A direct influence on authors Risa Wataya and Hitomi Kanehara, Amy Yamada was part of the shinjinrui (new breed) generation that came of age in the late '70s, the first to grow up in an affluent, peaceful postwar Japan. Side-effects of prosperity included ennui and alienation from their parents, often manifesting in hedonism — the very stuff of Yamada's fiction.

Bedtime Eyes, by Amy Yamada
224 pages
St Martines Press, Fiction.

These three novellas wallow in a world of sexual liberation, immaturity and rebellion. "Bedtime Eyes" tells the story of Kim, a club singer and occasional prostitute who falls in love with Spoon, AWOL from the U.S. Navy. "The Piano Player's Fingers" shows us Ruiko, a Tokyo barfly and Leroy, a jazz pianist, their obsessive relationship based around earth-shattering sex and the breakdown of a distinction between love and hate. "Jesse" centers on Coco, a stage more mature than Kim and Ruiko, who moves in with her boyfriend Rick but has to deal with the titular teenage monster that is his son.
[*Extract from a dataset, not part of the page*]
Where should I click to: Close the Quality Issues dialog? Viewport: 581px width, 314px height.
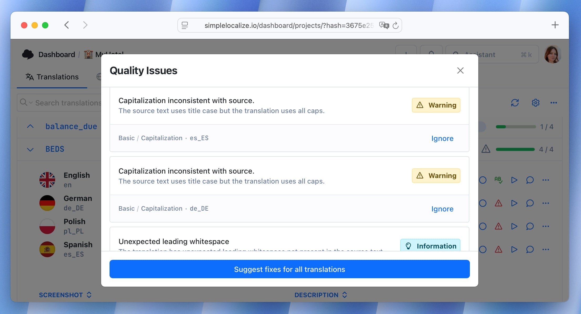[460, 70]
Yamada's work broke many taboos, much more so than contemporary Ryu Murakami. By dwelling so graphically on an underworld of sex, drugs and violence through the eyes of women who are neither victims nor passive, and by focusing on them engaging in consensual casual sex with black Americans, she butchered many of conservative Japan's sacred cows. But Yamada's writing is more than shock — the stark prose and Beat-like focus on the present turn titillation into great literature.